Inventory: Radical politics, anti-authoritarian, independent, left-wing, small press
Left Bank Books is probably best described by their own hand-out sheet.
It is collectively owned and operated, community-based, not-for-profit, now in our 25th year, the oldest anarchist collective in the U.S. The collective is composed of a couple semi-independent projects, operating with a small paid staff and the aid of numerous volunteers who generously donate time and skills. We operate a retail store with new and used books: Left Bank Books; a wholesale and mailorder book distribution service: Left Bank Distribution; and we also sponsor, house and assist Books to Prisoners.

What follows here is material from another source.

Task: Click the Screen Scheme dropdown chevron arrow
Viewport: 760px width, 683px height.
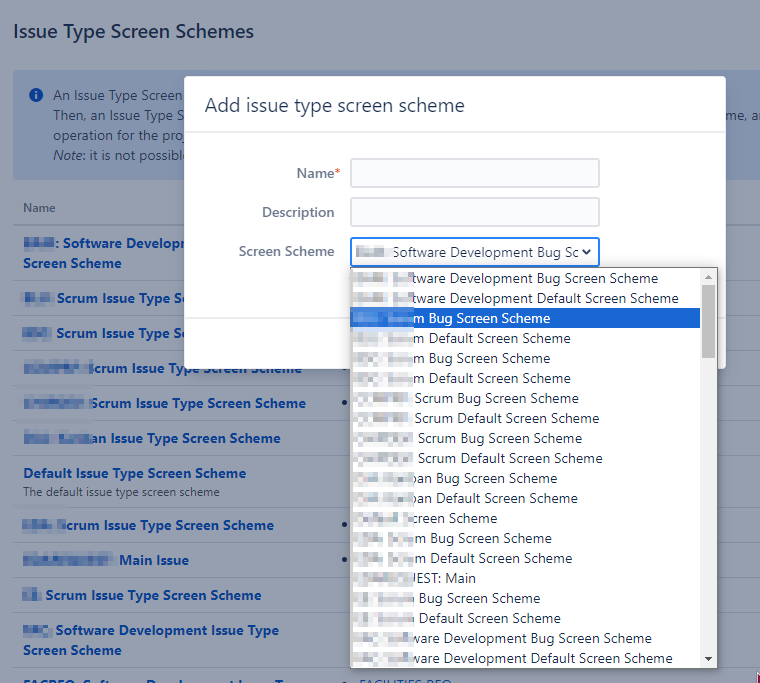Action: (586, 252)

It is located at the entrance to Pike Place Market between Pike Place Flowers and the Pike Place Bar and Grill. The blue $.25 bookstall in front benefits Books for Prisoners. The jawbreaker machine sports a “Solidarity Forever” sticker. The shop is brick-fronted below the windows, which are framed in old scuffed green trim and filled with magazines: Mother Jones, Wildearth, Alternative Press Review and a button board: “Free Mumia,” “I read banned books,” and “I’ll have the enemy du jour.”

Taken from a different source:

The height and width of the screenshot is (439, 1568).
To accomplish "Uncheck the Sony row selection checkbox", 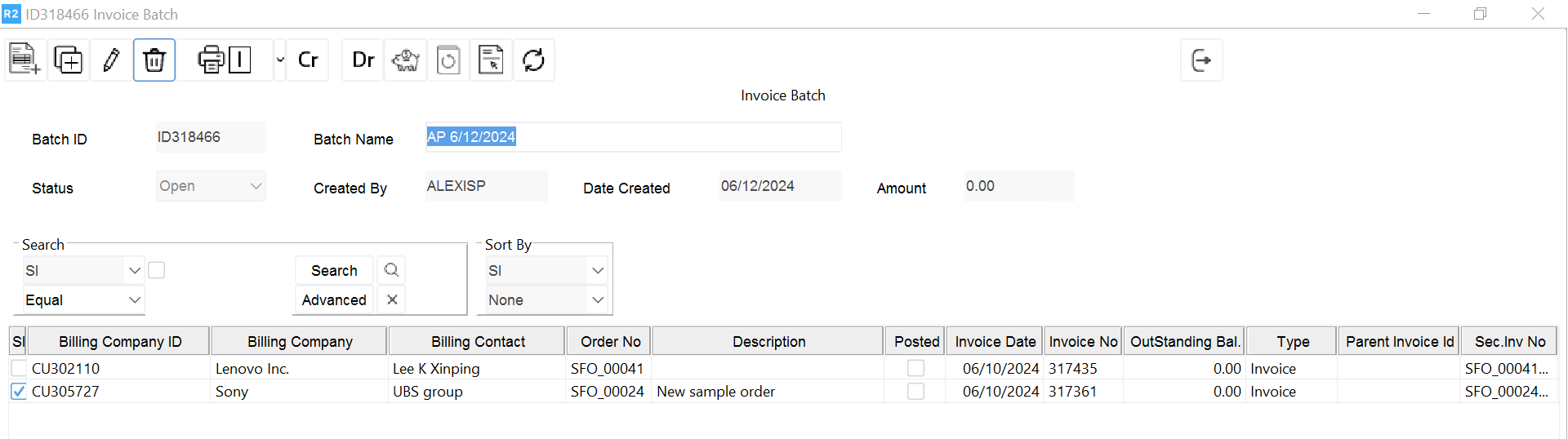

Books visible in the window can include The World Trade Organization, A Guide to the Framework for International Trade and Harp Song for a Radical, The Life and Times of Victor Eugene Debs. A rack by the door has newsletters like Earth First, Fifth Estate, Industrial Worker and The Funny Times.

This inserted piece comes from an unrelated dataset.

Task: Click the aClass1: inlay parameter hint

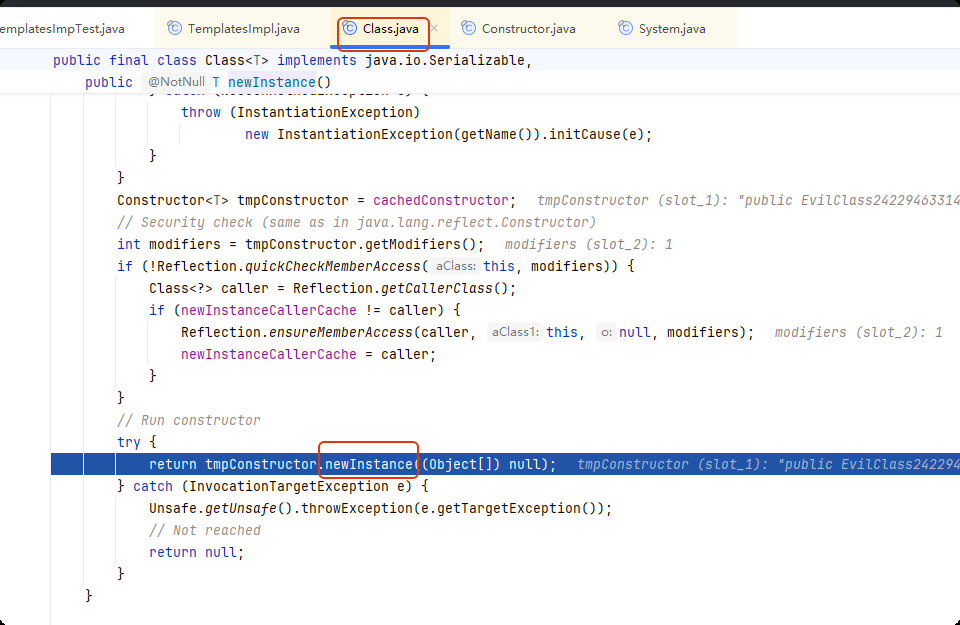Action: (514, 333)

Posters proclaim Friends Don’t Let Friends Shop at Corporate Chain Stores. An ancient paper sign in the window, black on white, seems to be the original name sign for the store. Be warned. As you enter, a sign on the door reads We reserve the right to refuse service to people wearing fur.
The floors are painted red, and lead from the entrance up two more levels. A stairway from the second level winds up to a small second-floor section. The first level is devoted to fiction, by and about men to the right, by and about women to the left. The magazine rack is under the front window with choices from Erotica to Anarchy, Green Egg to High Times. A black-painted rack of “New Arrivals” heralds Crimes of War, Prison Writings, My Life is My Sundance, by Leonard Peltier, and Ecology of Fear, Los Angeles and the Imagination Disaster.” The left corner shelf is dedicated to the Pacific Northwest; the right corner shelf to The Beatles.
The New York Times and The Seattle Times are available. The circular desk has more books, coffee, and soft drinks. The maps on the meeting room walls, and the world map mouse pads seem to indicate that Left Bank Books considers the world its neighborhood. I wish them luck in bringing the neighbors together.